(Collected data entries)
══════
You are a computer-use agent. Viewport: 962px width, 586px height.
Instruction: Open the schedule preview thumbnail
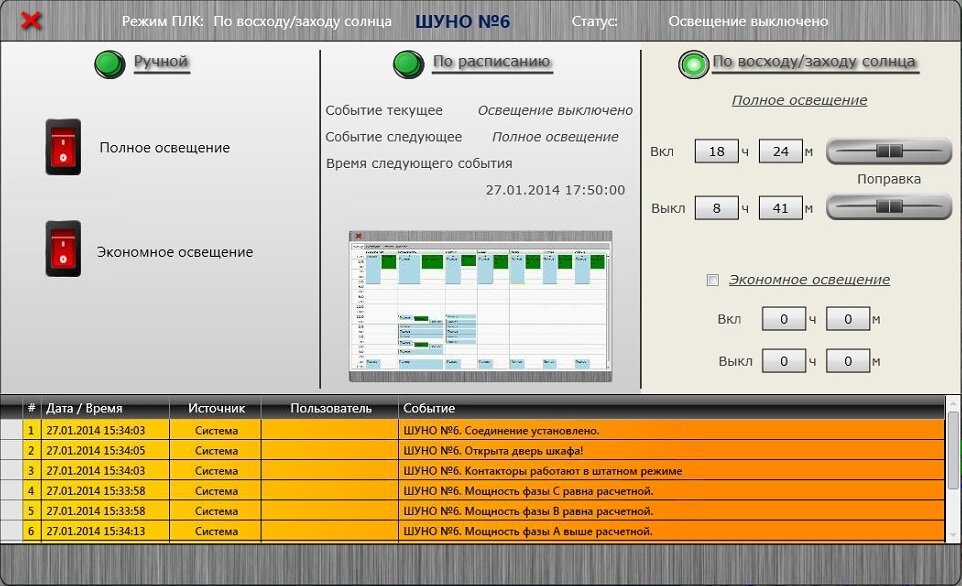(480, 306)
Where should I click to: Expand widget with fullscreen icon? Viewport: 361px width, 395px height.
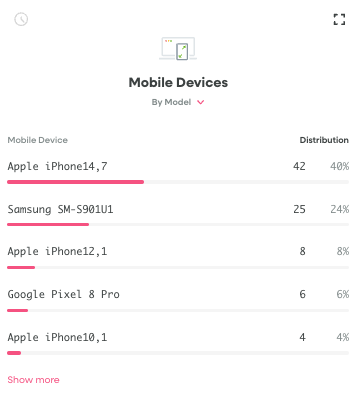tap(339, 19)
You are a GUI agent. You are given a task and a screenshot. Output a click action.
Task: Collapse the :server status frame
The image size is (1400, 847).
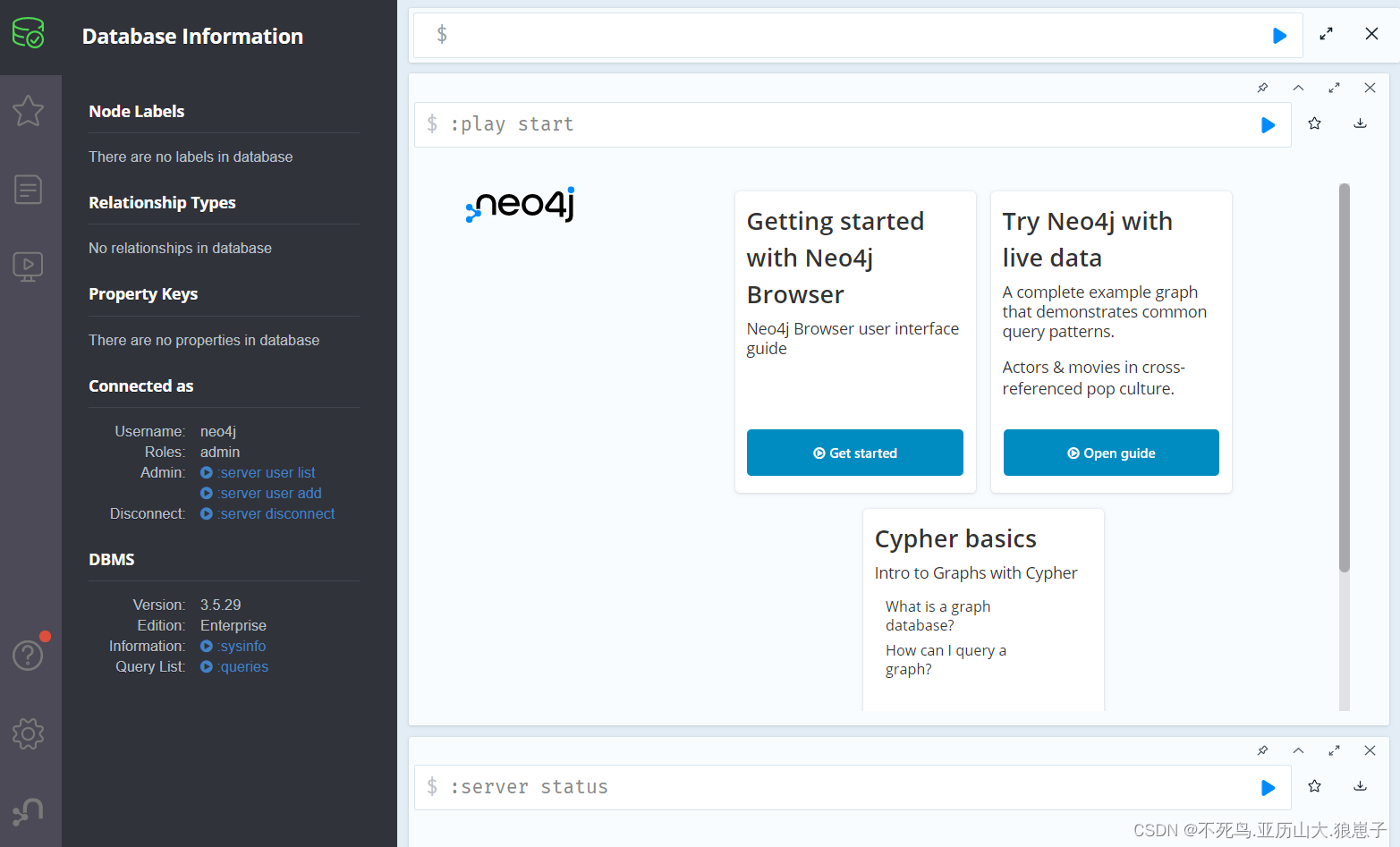pos(1298,750)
══════
#### ACTION ITEM:
Ignoring the pictures, write out word for word only the lines from the one containing "You are a GUI" through the last line of the data, both ends included.

#### WRITTEN SOLUTION:
You are a GUI agent. You are given a task and a screenshot. Output a click action.
Task: Collapse the :server status frame
The image size is (1400, 847).
pos(1298,750)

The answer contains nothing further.